A surprisingly large amount of agricultural land in was, and still is in disuse due to contamination of landmines. With growing pressure for fertile soil, many people take the risk, often clearing it themselves, or with contracted labour.

Land which was once confirmed, or at least suspected of being contaminated is declared “”clear”” and taken off the work plans if it has been worked on for three consecutive years without an incident. This allows the mine agencies to concentrate on more dangerous spots, but also comes with a risk to the farmers.

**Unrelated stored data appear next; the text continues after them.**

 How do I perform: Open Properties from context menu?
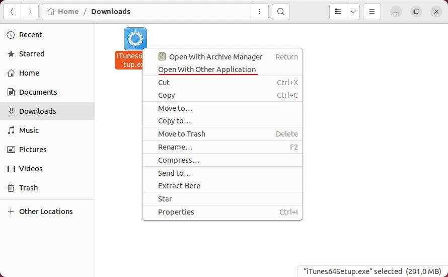click(176, 212)
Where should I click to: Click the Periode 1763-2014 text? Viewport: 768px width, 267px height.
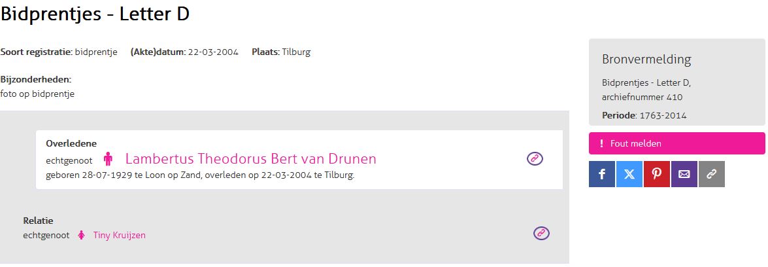click(644, 115)
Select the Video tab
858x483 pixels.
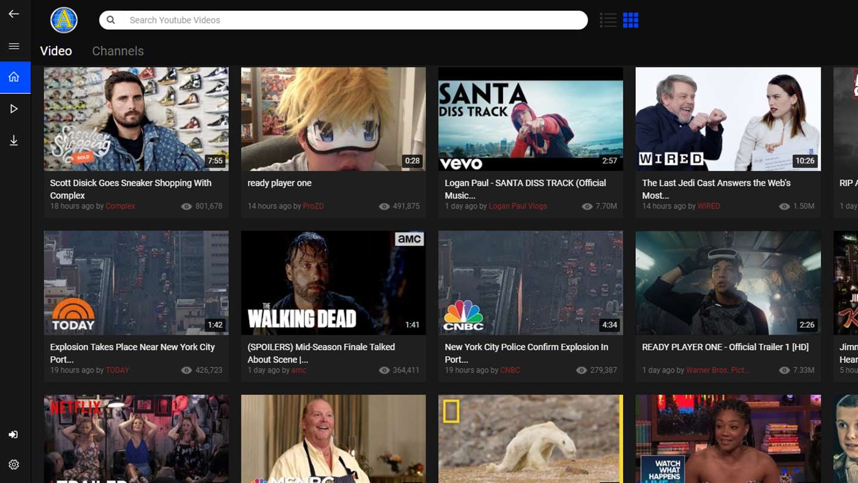[56, 51]
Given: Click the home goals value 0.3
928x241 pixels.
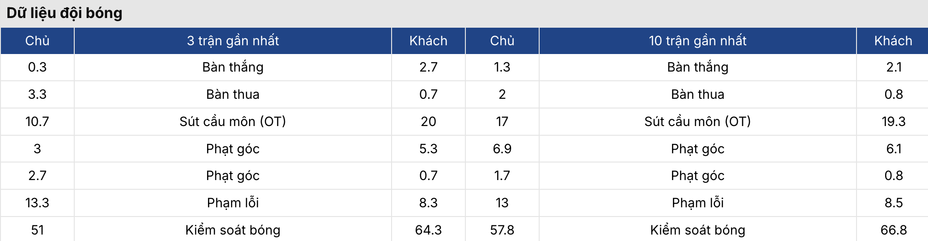Looking at the screenshot, I should point(37,67).
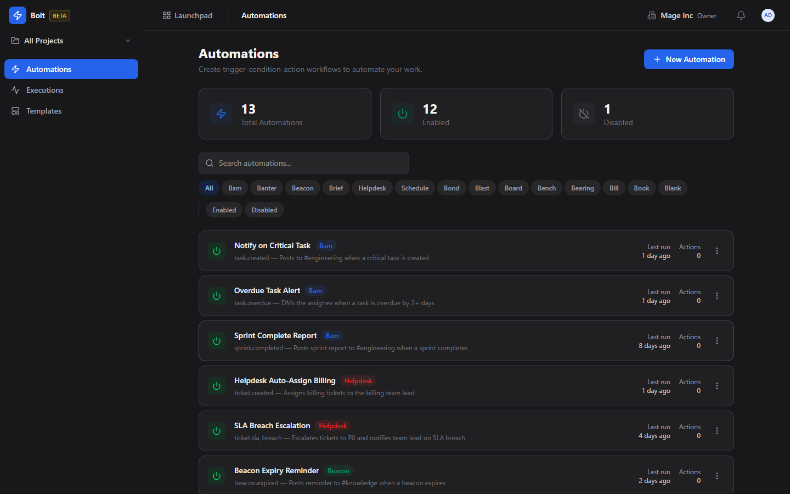Screen dimensions: 790x494
Task: Filter automations by Helpdesk tab
Action: 372,188
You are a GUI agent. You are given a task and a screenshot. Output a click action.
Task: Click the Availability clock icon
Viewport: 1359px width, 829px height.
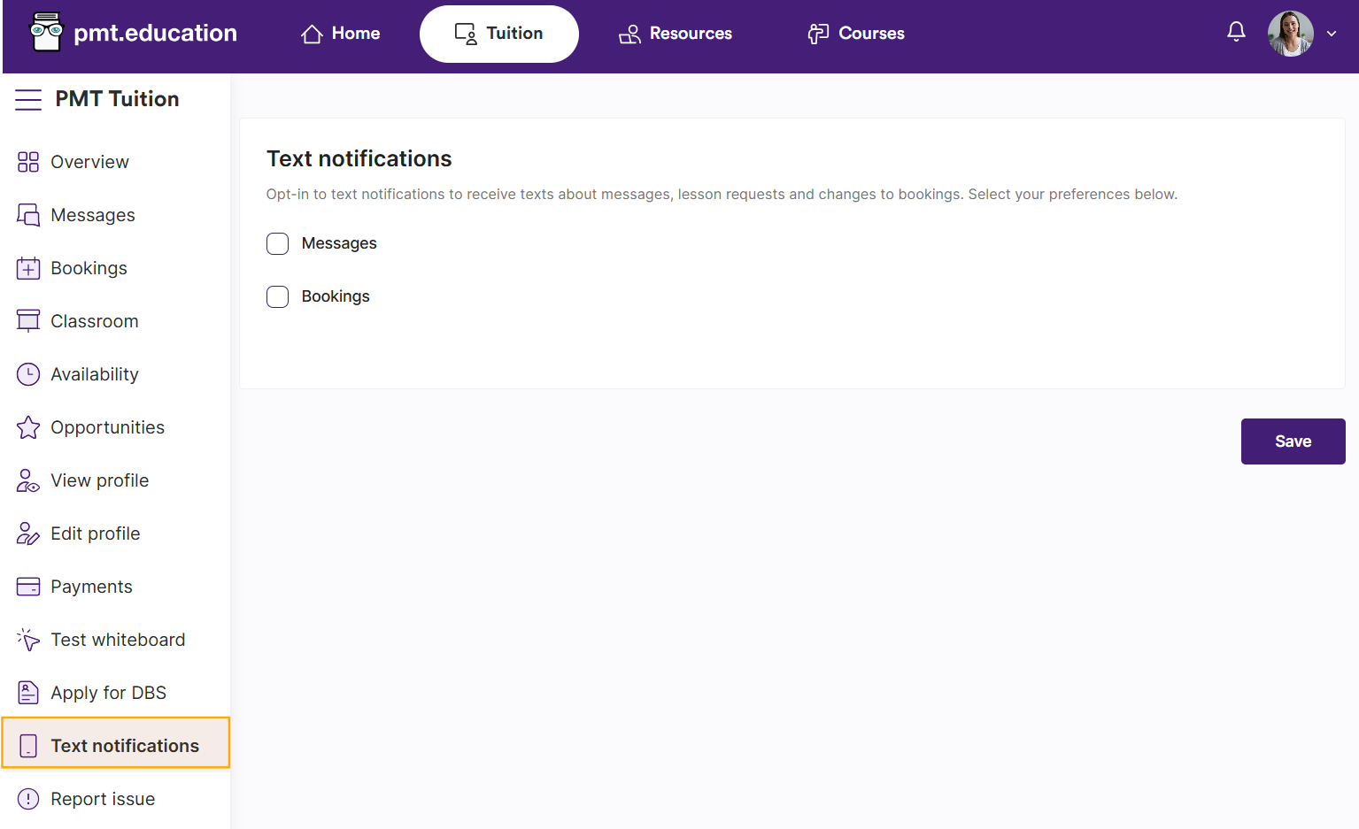click(x=28, y=374)
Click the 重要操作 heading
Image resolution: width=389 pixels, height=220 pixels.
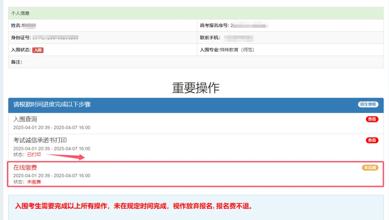tap(196, 88)
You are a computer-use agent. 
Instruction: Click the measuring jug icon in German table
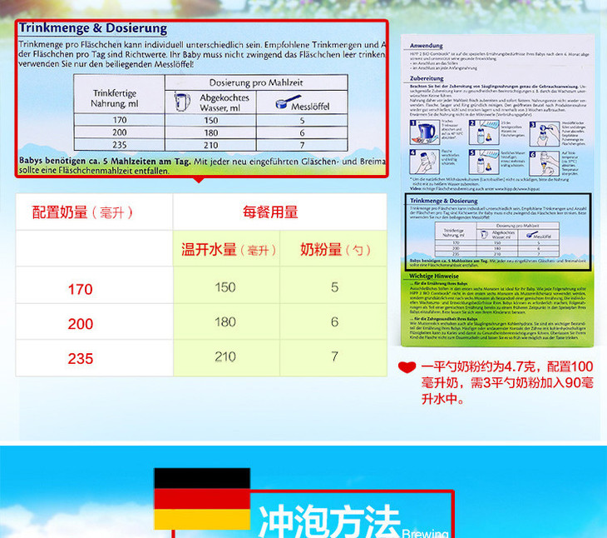183,102
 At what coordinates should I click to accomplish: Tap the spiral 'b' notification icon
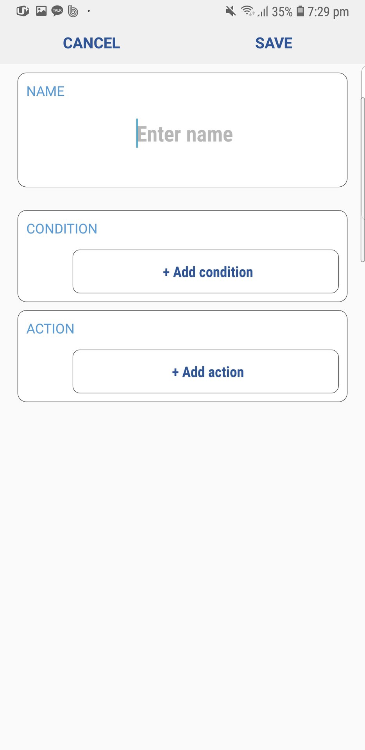(73, 11)
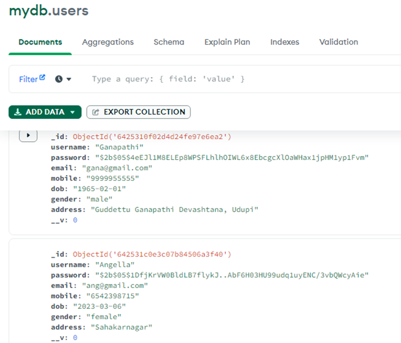401x343 pixels.
Task: Click the export icon on EXPORT COLLECTION
Action: (x=96, y=112)
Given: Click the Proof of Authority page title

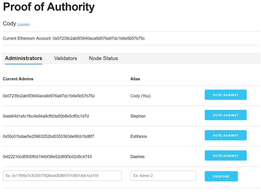Looking at the screenshot, I should pos(49,7).
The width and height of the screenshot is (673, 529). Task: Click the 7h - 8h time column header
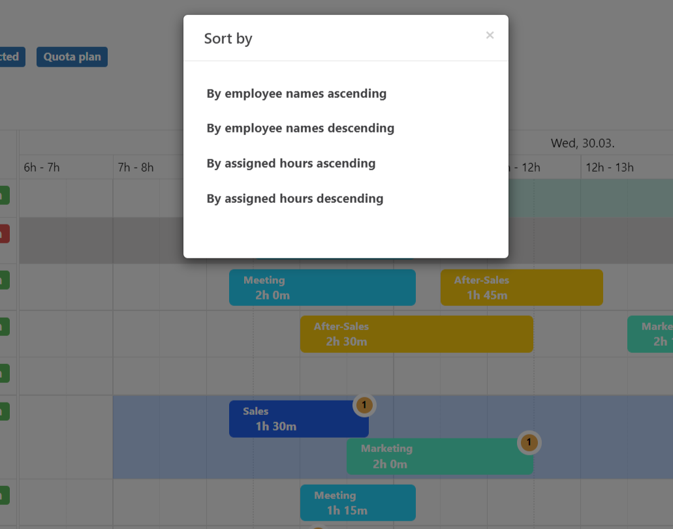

While landmines can and do remain dangerous for decades, many deteriorate to the point of malfunction. The wooden “box mines” simply break down after years in wet ground. Others have components that will last a hundreds of years, but the rubber which encases the top will actually perish, a good example of that is the PMN series, Bakelite or plastic bodies, the top of which is sealed with a heavy rubber face. As the rubber perishes, the water and dirt invade the mine, it can often fail.

A combination of efforts from the clearance groups, and the natural life of these weapons have seen a dramatic decrease in deaths and injuries over the past few years.

Explosive Remnants of War (ERW’s) are another problem. These include mortars, grenades and ammunition. Between 2017- 2018 they made up 70% of all deaths and injuries in Cambodia.

2,756,941 tons of bombs were dropped across Cambodia by the USAF during the Indochinese wars between 1964-75, in 230,516 sorties on 113,716 sites. Just over 10 percent of this bombing was indiscriminate, with 3,580 of the sites listed as having “unknown” targets and another 8,238 sites having no target listed at all.

CMAC map showing surveyed minefields and USAF targets

Countless bombs, grenades, mortars and artillery shells have more random locations, either failing to detonate at the time, or being hidden in secret arms caches during the fighting.

Although relatively stable when undisturbed, they are extremely volatile when heated. As more forest and scrub is cleared by slash and burn techniques, accidents are inevitable. Artillery shells in particular appear to be a favourite source of illicit explosives, which are extracted once a piece has been defused.

With socio-economic pressure mounting, and the pace of development pushing land clearance further and deeper into former battlegrounds, it seems as if deaths and injuries may continue well into the foreseeable future.

Fortunately, the casualty rates drop in the rainy season, as work in more remote areas is forced to slow down. But there is still much work to be done, at a not inconsiderable expense, if Cambodia is to achieve mine free status by 2025.